深圳にない日本の製造業の面白さ
僕がベースにしている中国の深圳は、様々な製造業が集積したエコステムの巨大さが武器です。流行った製品はすぐフォロワーが登場し、フォローしやすさを加速する公板・公模がでてきて、価格も安くなります。
中国のハードウェア・スタートアップは最初から工場の2代目が始めることや、急速に成長して自社工場も持つことでこれに対応していますが、海外で自前で工場を持っていないスタートアップには難しい環境です。
一方で日本には違った形のハードウェアビジネスがあります。
3万円で1000個じゃなくて1000万円で3個、少量で高品質
欧米からHAXに参加するようなスタートアップもこっちのスタイルになりっつあります。大量生産でない、一品モノに近いようなハードウェアはスタートアップに向いています。
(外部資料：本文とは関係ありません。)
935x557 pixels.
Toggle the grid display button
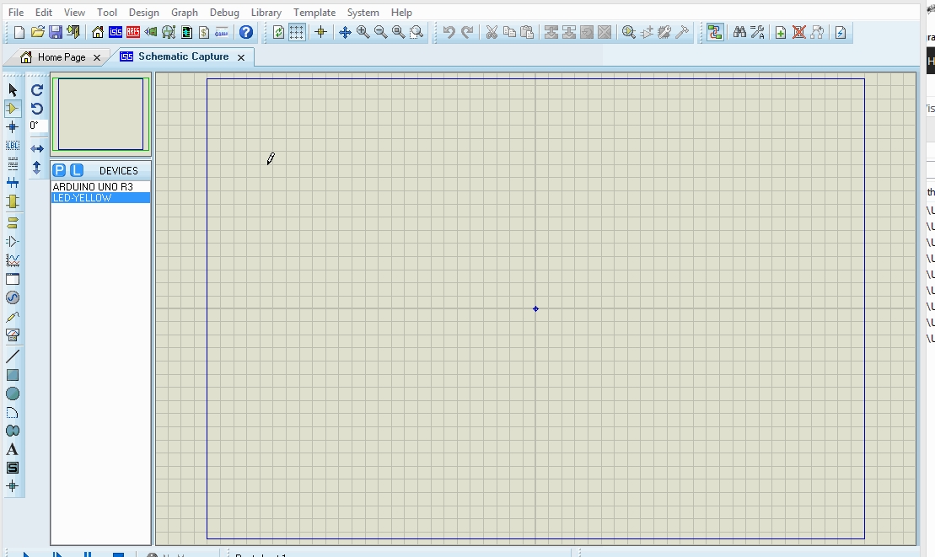click(297, 32)
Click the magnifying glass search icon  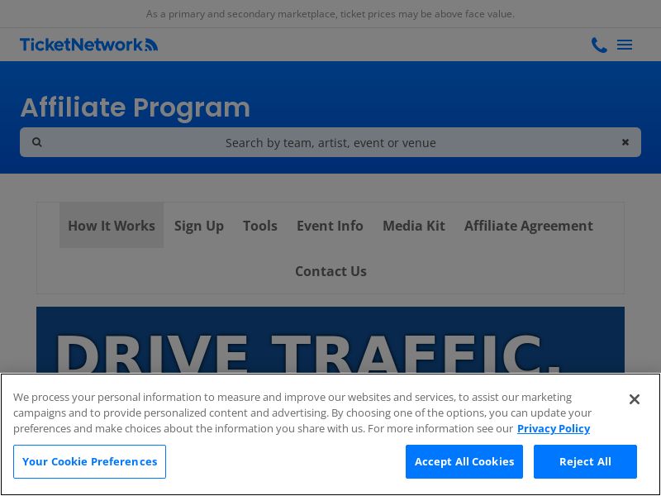pyautogui.click(x=37, y=142)
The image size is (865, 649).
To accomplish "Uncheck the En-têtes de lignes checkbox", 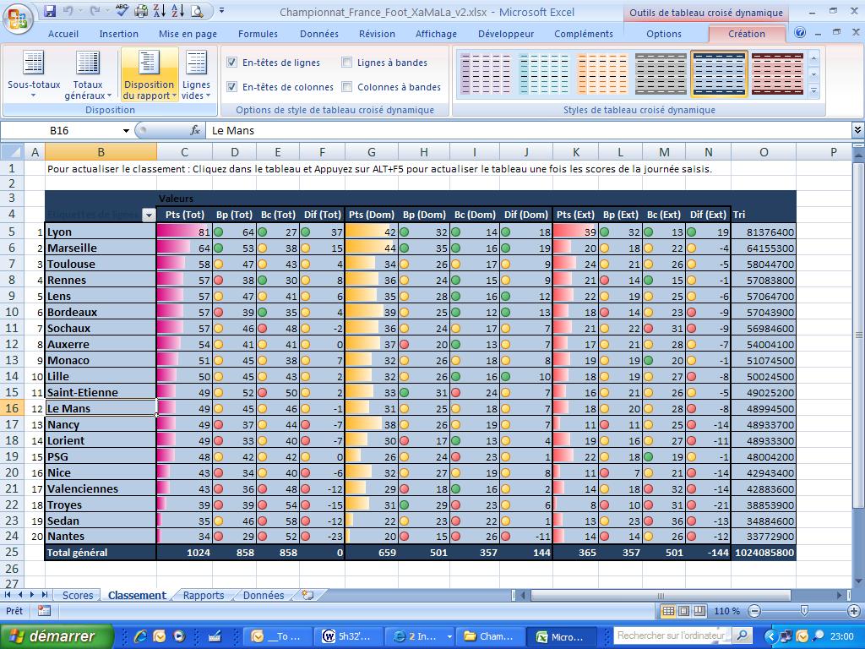I will coord(232,63).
大量生産とスタートアップは相性の悪いビジネスですが、研究室で創られたようなプロトタイプでも、ビジネスとしての課題がクリティカルなら商売になります。
産業用ロボット、医療、検査、建築など、参入障壁が高くてB2Bが中心の、「少量生産で高品質」が求められる場所は、日本や欧米のスタートアップにとって魅力的な場所で、かつ深圳のスタートアップがあまりライバルとして出てこない場所です。
もちろん、ずっと下請けが中心だった製造業だと、小ロット大ロットにかかわらず製品は造れず、フルスタックで製品を作るまでには経営努力が必要になります。
たとえば浜野製作所は様々なスタートアップの製品化を助けています。